It also goes to show that Topps had a great design this year.

Cee’s no stranger to card collecting, either, but what was an occasional indulgence turned more serious in the past year or so. Turning them into wall art was one way to celebrate that.

“The ‘serious’ collecting is new, but collecting in general is an old habit. When I was a child, my father would bribe me with baseball cards. If I cleaned my room, he’d bring home a couple of packs of Topps cards for me, which we’d look at together and discuss. I remember getting my first Barry Larkin card and keeping it on my night-stand next to my Teddy Bear.

“The serious collecting returned after a renewed love for cards last season. I found some old cards at a thrift store, then had an opportunity to buy a few unopened packs from the early 1990s, and recalled how much fun the hunt could be. This season got a bit out of control as I searched for a 2010 Topps Jason Varitek card, and I kept buying and buying.

“I’ve also been frequenting a baseball card shop here in the city [Editor’s note: she lives in Chicago] to dig through the boxes of cards. In individual cards, I’ve been sticking to early 1990s Braves/Reds cards, as well as Red Sox cards. I’ve got quite the blooming collection.”

While we were talking, Cee noted that she thought some people would see taking the cards and mashing them together with glue and gloss as sacrilegious. I suppose she could’ve glued the next ’52 Mickey Mantle in there, but that’s not likely. And besides, what’s the point of baseball cards but to have fun with them?

“As a collector, I’m a bit concerned about being judged for such an egregious use of baseball cards. These will not be a binder in mint condition. In my first attempt, I used only duplicates of cards that I had, and I used only 2010 Topps cards. On future ones, I’m not sure I will stick to just duplicates, but clearly not cards with high values. In the end, I probably will get more enjoyment out of my collages than I will of cards in a binder, so I actually don’t care if you don’t like the use of my purchase (send hate-mail to cmangi01@yahoo.com).”

I don’t think that will be much of an issue. Keep ’em coming, Cee, and if you ever make a collage tribute to the 2010 Red Sox, you have my address.

Jason Varitek #473 Topps 2010

I'm just as happy finding this in 2010 as I was finding Mike Greenwell in 1990.

I have bouts of self doubt almost daily. Where is my life going, does it mean anything, where will I be in five years, blah blah blah. But that’s not special. Lots of folks have that, and it comes out in different ways.

Mine comes out when I realize I’m not too far beyond the 11-year-old version of myself. Sure, it’s a version with more gray hair that pays its bills regularly and can hold down a job, but still, I’m 28 years old, I watch cartoons, I like ice cream, and, restarting about three years ago, I collect baseball cards.

※

*SET TASKS*
- 1) In the piece about baseball card collecting, what did Cee's father bring home when she cleaned her room?
- 2) Repeat word for word the part of the piece about baseball card collecting that begins at the words "I don’t think" and stops after the words "Greenwell in 1990.".
- 3) Pick up the piece about baseball card collecting after its last sentence and keep writing it.

*DATA PROVIDED*
※

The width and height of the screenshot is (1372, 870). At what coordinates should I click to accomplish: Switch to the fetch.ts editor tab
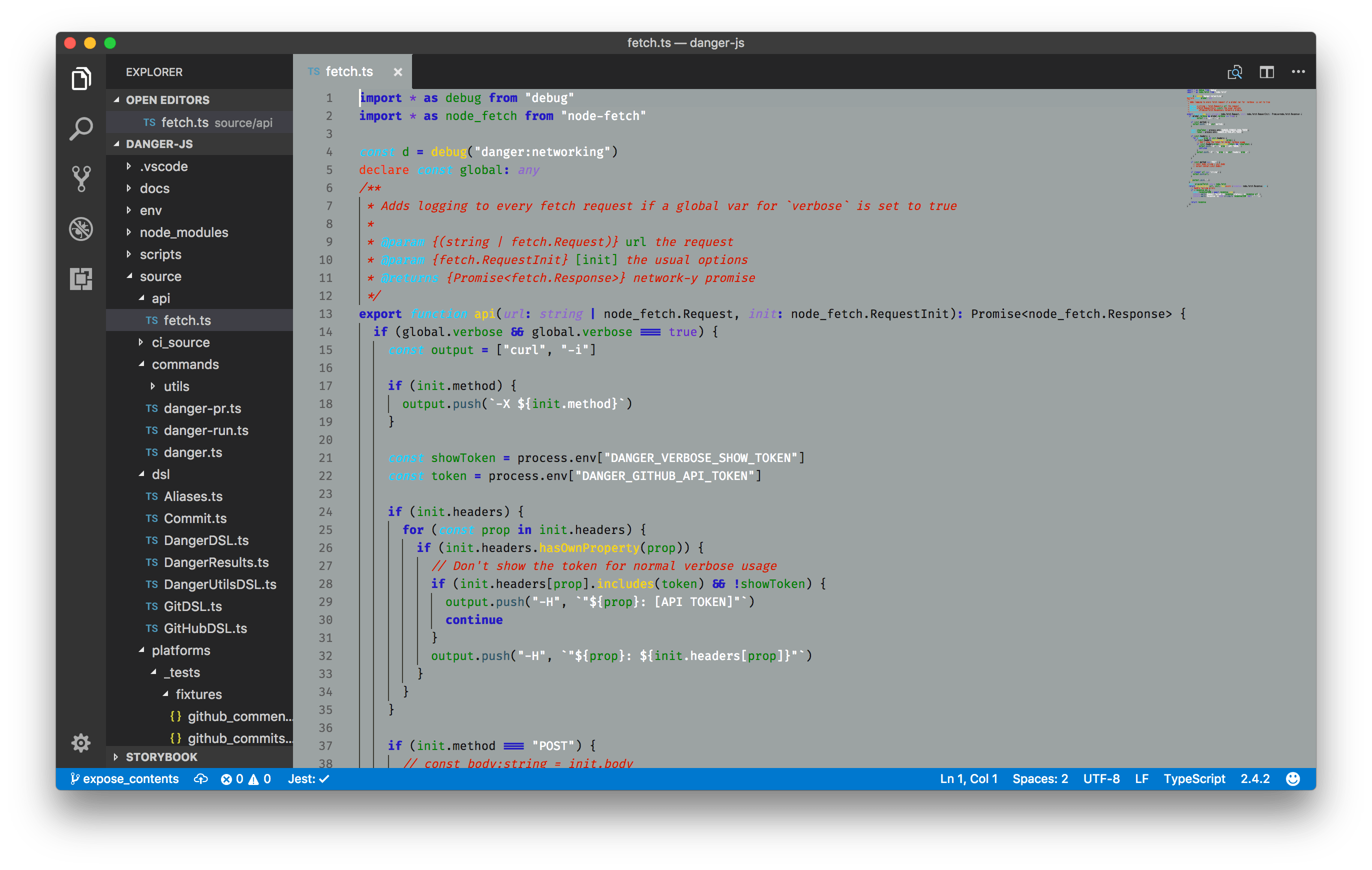coord(348,71)
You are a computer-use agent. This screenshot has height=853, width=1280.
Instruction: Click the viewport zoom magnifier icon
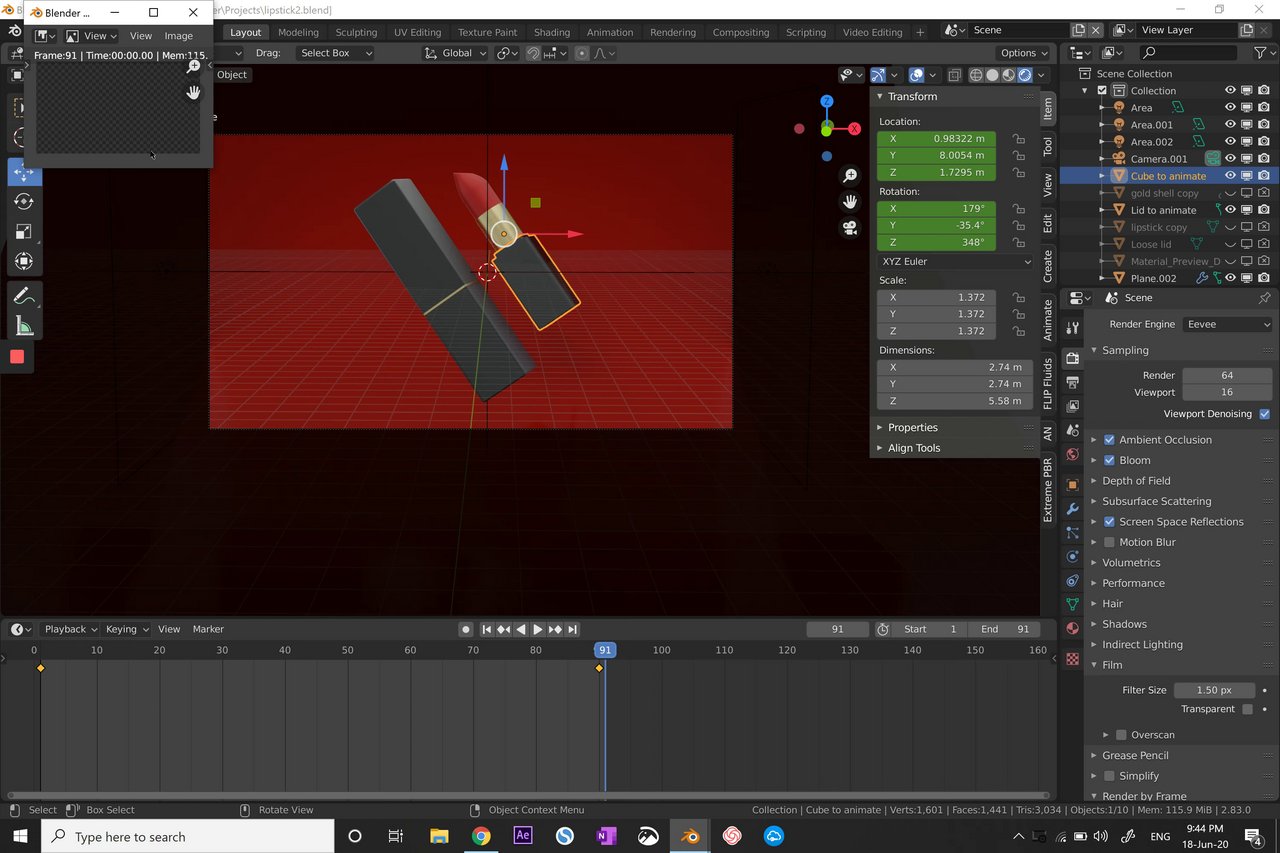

※

*EXERCISE RESULTS*
- 1) A couple of packs of Topps cards.

- 2)
I don’t think that will be much of an issue. Keep ’em coming, Cee, and if you ever make a collage tribute to the 2010 Red Sox, you have my address.

Jason Varitek #473 Topps 2010

I'm just as happy finding this in 2010 as I was finding Mike Greenwell in 1990.

- 3)
If you’ve read this blog before, you’ll notice that on most days, I’ll use one of my baseball (or hockey) cards to illustrate a post. And one of my favorite blogs (and books) is Josh Wilker’s Cardboard Gods, which has set the standard on writing and bringing meaning to card collecting.

At first, as a seven-year-old, I carried all of my cards in a tupperware, divided into two piles for each league, and held them together by rubber bands. I realized that the rubber bands damaged the top and bottom cards a bit, so I ditched those and just had them loose (but still sorted) in the box.

Not long after, I discovered kids at school who had bought clear pages to store their cards, nine to a page, held together in a three-ring binder. This seemed perfect; I could still have them all in one place, look at them all at once, and carry them with me wherever I go. A binder (at first a Trapper Keeper) slid into my backpack nicely, and it fit all my personality defects perfectly — my clinginess, my anal retentive tendencies, my near-OCD, and so on.

Time went on, and the binder got bigger and thicker. Soon, I needed a bigger binder. At some point, I split the Red Sox cards off into their own binder, with the rest of the league (sorted by divisions — AL East, AL West, NL East, NL West) in the main binder. Then, I had the American League in one and the National League in another, and finally, one binder per division. That’s how it stays, save for a couple of sets I keep separate in a box. My other decent collection were hockey cards, but these days I’ll only add the scattered Bruins card to its corresponding binder, the rest of the league housed in a zip binder in my closet.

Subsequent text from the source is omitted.